Loading...

verticapy.vDataFrame.scatter#

vDataFrame.scatter(columns: str | list[str], by: str | None = None, size: str | None = None, cmap_col: str | None = None, max_cardinality: int = 6, cat_priority: None | bool | float | str | timedelta | datetime | list | ndarray = None, max_nb_points: int = 20000, dimensions: tuple = None, bbox: tuple | None = None, img: str | None = None, chart: PlottingBase | TableSample | Axes | mFigure | Highchart | Highstock | Figure | None = None, **style_kwargs) PlottingBase | TableSample | Axes | mFigure | Highchart | Highstock | Figure#

Draws the scatter plot of the input vDataColumns.

Parameters#

columns: SQLColumns

List of the vDataColumns names.

by: str, optional

Categorical vDataColumn used to label the data.

size: str

Numerical vDataColumn used to represent the Bubble size.

cmap_col: str, optional

Numerical column used to represent the color map.

max_cardinality: int, optional

Maximum number of distinct elements for ‘by’ to be used as categorical. The less frequent elements are gathered together to create a new category: ‘Others’.

cat_priority: PythonScalar / ArrayLike, optional

ArrayLike list of the different categories to consider when labeling the data using the vDataColumn ‘by’. The other categories are filtered.

max_nb_points: int, optional

Maximum number of points to display.

dimensions: tuple, optional

Tuple of two elements representing the IDs of the PCA’s components. If empty and the number of input columns is greater than 3, the first and second PCA are drawn.

bbox: list, optional

Tuple of 4 elements to delimit the boundaries of the final Plot. It must be similar the following list: [xmin, xmax, ymin, ymax]

img: str, optional

Path to the image to display as background.

chart: PlottingObject, optional

The chart object to plot on.

**style_kwargs

Any optional parameter to pass to the plotting functions.

Returns#

obj

Plotting Object.

Examples#

Note

The below example is a very basic one.

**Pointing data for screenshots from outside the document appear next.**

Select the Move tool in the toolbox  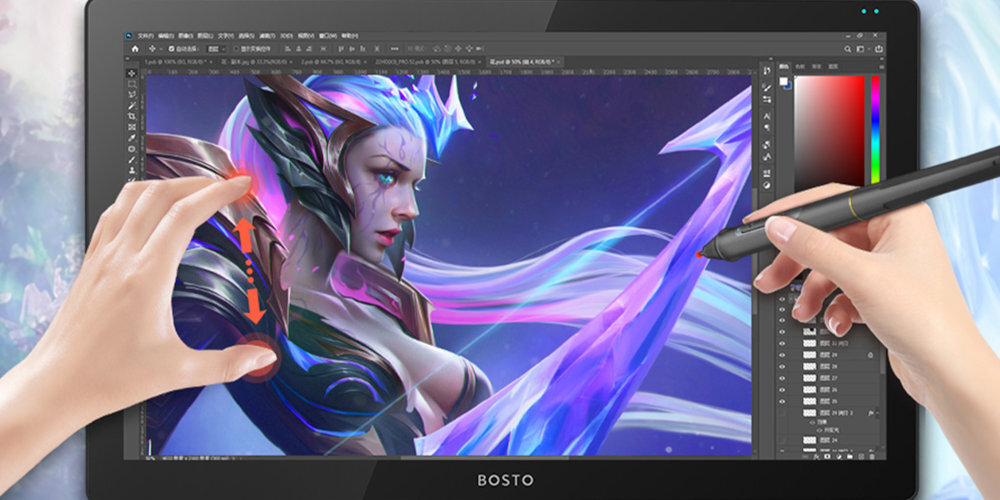132,74
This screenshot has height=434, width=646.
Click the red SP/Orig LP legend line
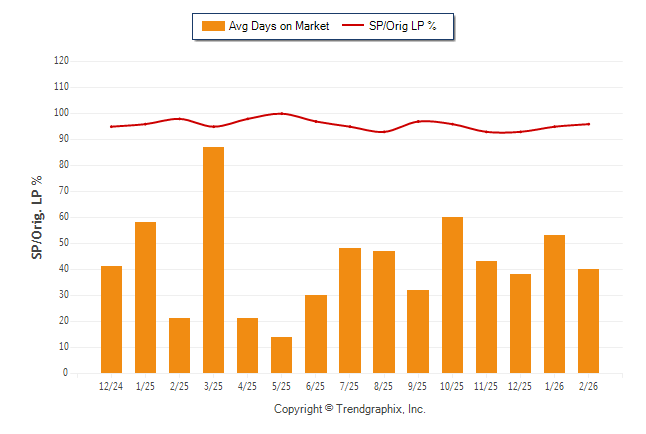(x=352, y=26)
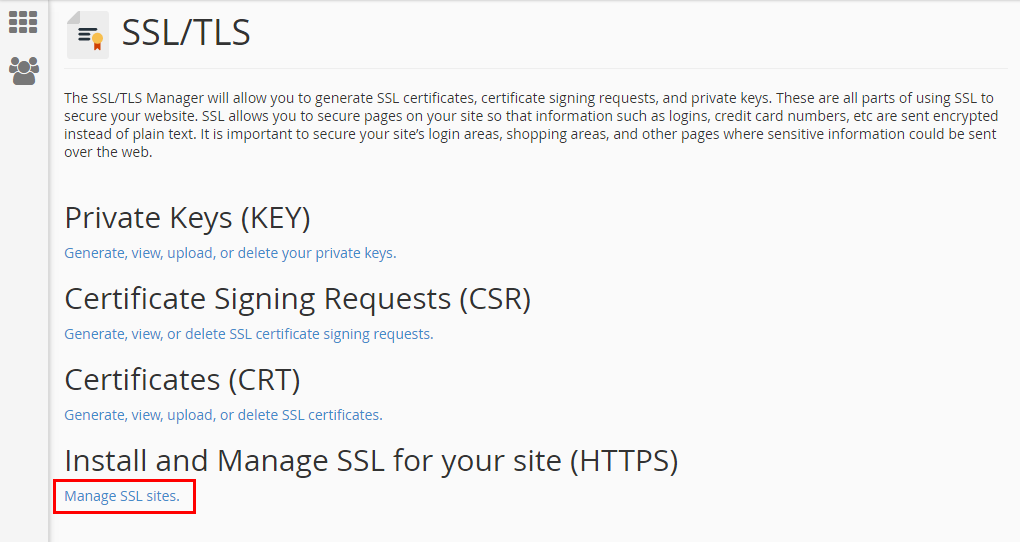Open the SSL certificate signing requests link
Image resolution: width=1020 pixels, height=542 pixels.
[x=248, y=334]
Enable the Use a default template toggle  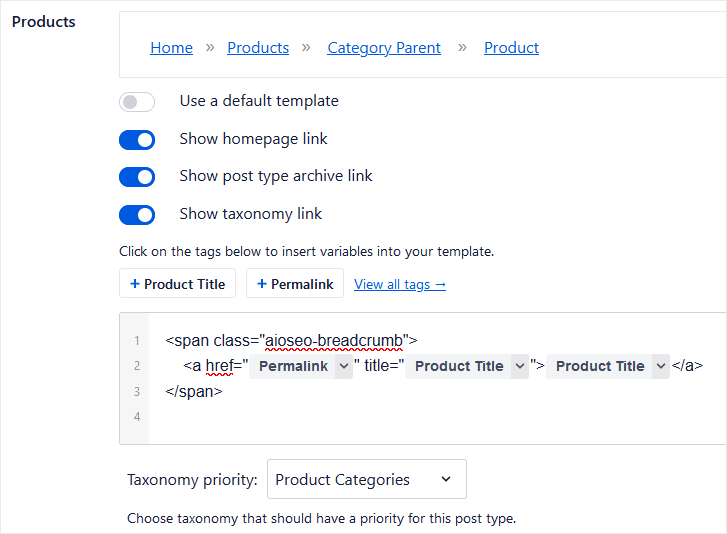point(137,102)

For other more detailed examples and customization options, please see Scatter Plots

Let’s begin by importing VerticaPy.

import verticapy as vp

Let’s also import numpy to create a dataset.

import numpy as np

We can create a variable N to fix the size:

N = 30

Let’s generate a dataset using the following data.

data = vp.vDataFrame(
    {
        "category": [np.random.choice(['A','B','C']) for _ in range(N)],
        "x": np.random.normal(5, 1, N),
        "y": np.random.normal(8, 1.5, N),
        "z": np.random.normal(10, 2, N),
    }
)

Below are examples of two types of scatter plots:

  • 2D

  • 3D

data.scatter(columns = ["x", "y"], by = "category")
data.scatter(columns = ["x", "y", "z"])

See also

vDataFrame.density() : Density Plot.
vDataFrame.outliers_plot() : Outliers Plot.